Stumped with Unicode, Boost, C++, codecvts

11.7k views Asked by At

In C++, I want to use Unicode to do things. So after falling down the rabbit hole of Unicode, I've managed to end up in a train wreck of confusion, headaches and locales.

But in Boost I've had the unfortunate problem of trying to use Unicode file paths and trying to use the Boost program options library with Unicode input. I've read whatever I could find on the subjects of locales, codecvts, Unicode encodings and Boost.

My current attempt to get things to work is to have a codecvt that takes a UTF-8 string and converts it to the platform's encoding (UTF-8 on POSIX, UTF-16 on Windows), I've been trying to avoid wchar_t.

The closest I've actually gotten is trying to do this with Boost.Locale, to convert from a UTF-8 string to a UTF-32 string on output.

#include <string>
#include <boost/locale.hpp>
#include <locale>

int main(void)
{
  std::string data("Testing, 㤹");

  std::locale fromLoc = boost::locale::generator().generate("en_US.UTF-8");
  std::locale toLoc   = boost::locale::generator().generate("en_US.UTF-32");

  typedef std::codecvt<wchar_t, char, mbstate_t> cvtType;
  cvtType const* toCvt = &std::use_facet<cvtType>(toLoc);

  std::locale convLoc = std::locale(fromLoc, toCvt);

  std::cout.imbue(convLoc);
  std::cout << data << std::endl;

  // Output is unconverted -- what?

  return 0;
}

I think I had some other kind of conversion working using wide characters, but I really don't know what I'm even doing. I don't know what the right tool for the job is at this point. Help?

3

There are 3 answers

3
Jookia On BEST ANSWER

Okay, after a long few months I've figured it out, and I'd like to help people in the future.

First of all, the codecvt thing was the wrong way of doing it. Boost.Locale provides a simple way of converting between character sets in its boost::locale::conv namespace. Here's one example (there's others not based on locales).
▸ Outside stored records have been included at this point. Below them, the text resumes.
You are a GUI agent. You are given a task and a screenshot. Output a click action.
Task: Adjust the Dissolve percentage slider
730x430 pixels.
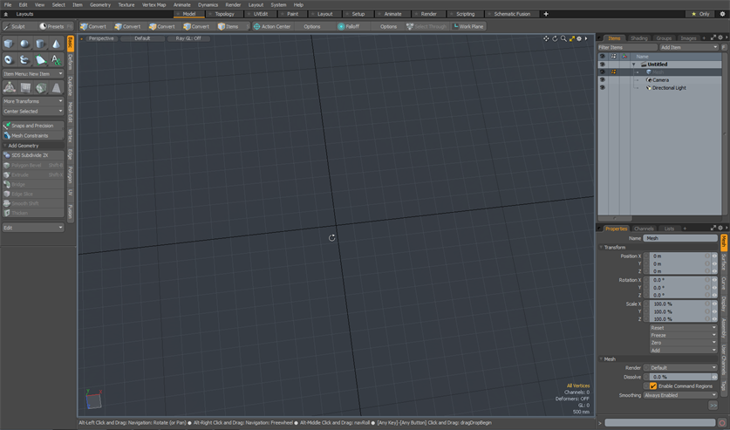(x=680, y=377)
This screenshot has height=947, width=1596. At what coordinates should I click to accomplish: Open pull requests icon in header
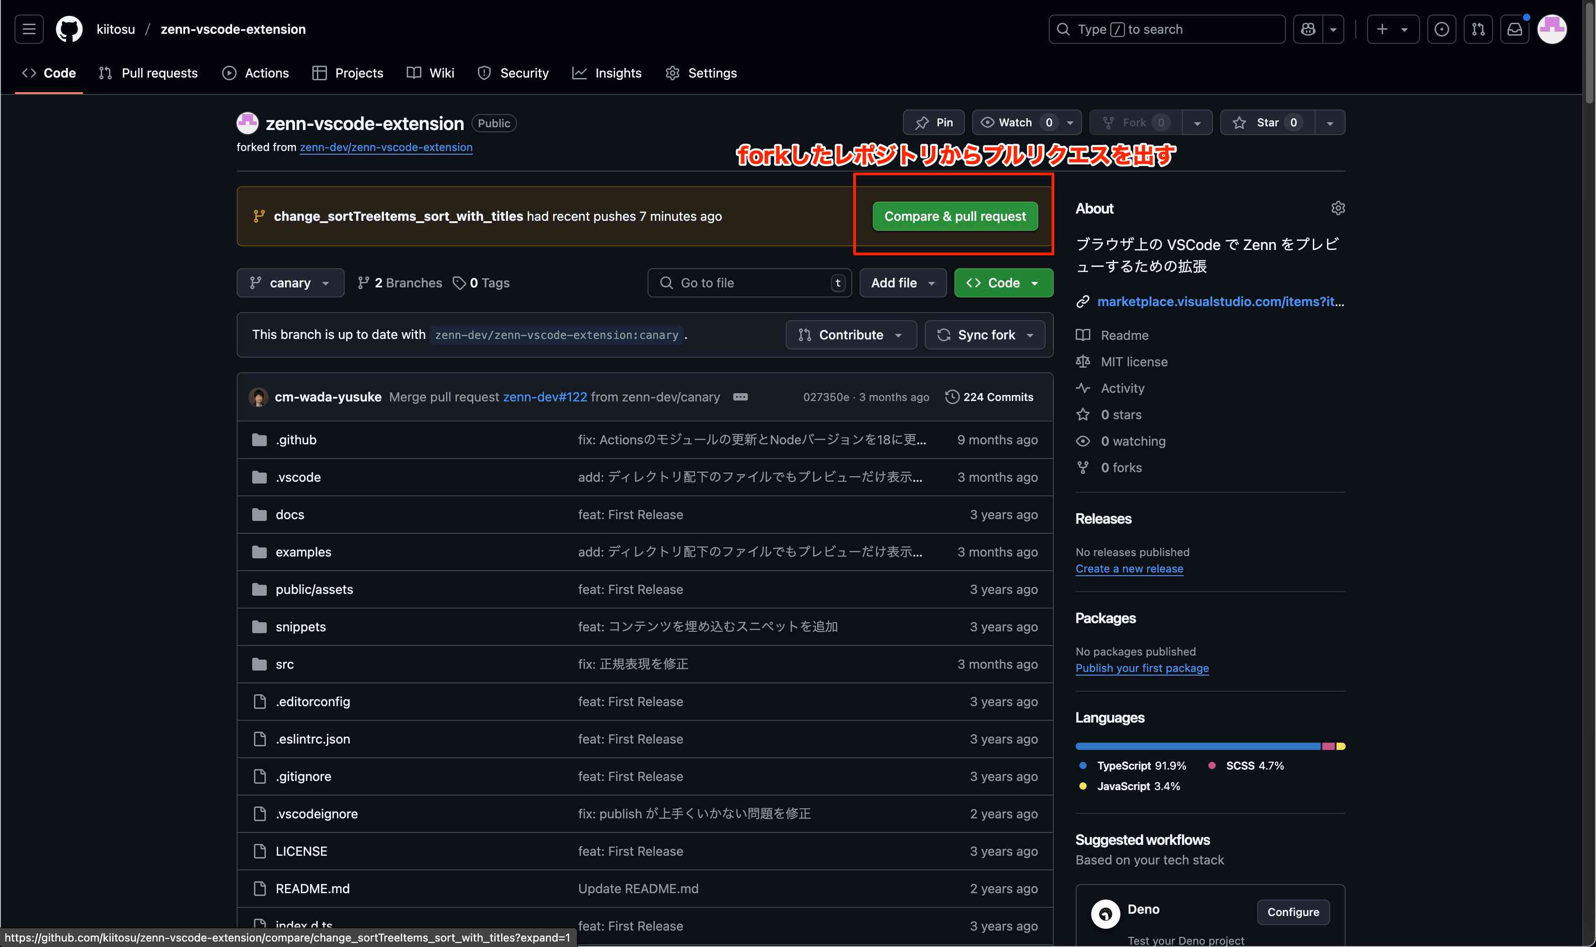point(1478,29)
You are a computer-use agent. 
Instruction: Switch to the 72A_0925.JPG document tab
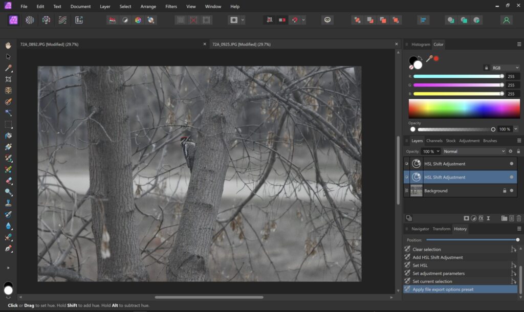[242, 44]
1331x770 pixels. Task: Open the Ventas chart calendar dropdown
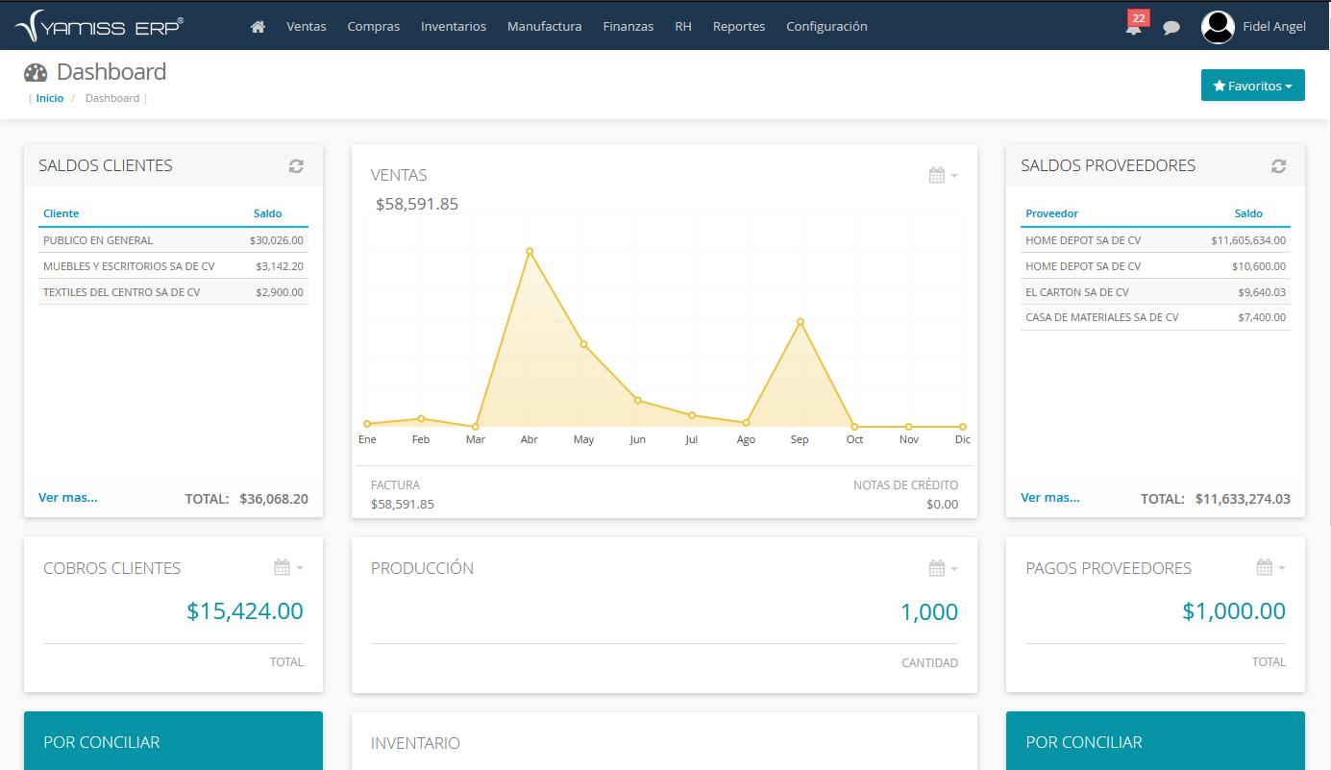(x=943, y=175)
#include <boost/locale.hpp>
namespace loc = boost::locale;

int main(void)
{
  loc::generator gen;
  std::locale blah = gen.generate("en_US.utf-32");

  std::string UTF8String = "Tésting!";
  // from_utf will also work with wide strings as it uses the character size
  // to detect the encoding.
  std::string converted = loc::conv::from_utf(UTF8String, blah);

  // Outputs a UTF-32 string.
  std::cout << converted << std::endl;

  return 0;
}

As you can see, if you replace the "en_US.utf-32" with "" it'll output in the user's locale.

I still don't know how to make std::cout do this all the time, but the translate() function of Boost.Locale outputs in the user's locale.

As for the filesystem using UTF-8 strings cross platform, it seems that that's possible, here's a link to how to do it.

8
Yakov Galka On
  std::cout.imbue(convLoc);
  std::cout << data << std::endl;

This does no conversion, since it uses codecvt<char, char, mbstate_t> which is a no-op. The only standard streams that use codecvt are file-streams. std::cout is not required to perform any conversion at all.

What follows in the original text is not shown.